Fomos até um dos bancos e sentamos lado a lado. Ele continuava com as mãos nos bolsos. O banco era gelado. Eu estava cansada... E me sentindo suja. Havia suado muito durante a noite, a roupa era desconfortável, meus cabelos estavam horríveis e eu não sei se minha maquiagem não estava borrada ou se desfazendo.
- Eu não quero que você me devolva o brinco. – ele disse me fitando. – Quero que fique com ele.
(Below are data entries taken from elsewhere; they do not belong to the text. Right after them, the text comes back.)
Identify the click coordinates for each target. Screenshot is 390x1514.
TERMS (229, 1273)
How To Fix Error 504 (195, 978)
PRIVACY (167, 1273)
- Como uma lembrança? – sorri.
- Como uma lembrança. – ele confirmou.
- Obrigada.
Ficamos um tempo sem nos falarmos, cada um imerso em seus próprios pensamentos. O dia nascia... E eu estava com Estevan. Aquilo sim era algo inimaginável. Parecia que eu não precisava de nenhuma palavra dele... Só estar ao seu lado. De alguma forma ele conseguia me acalmar de uma forma que eu nunca senti antes na minha vida. Meu coração batia intensamente na presença dele, mas ao mesmo tempo ele tinha uma doçura, tranquilidade e gentileza que me davam paz, como se todos os meus problemas fossem tão pequenos e que eu pudesse resolver todos eles, simplesmente porque ele estava ali.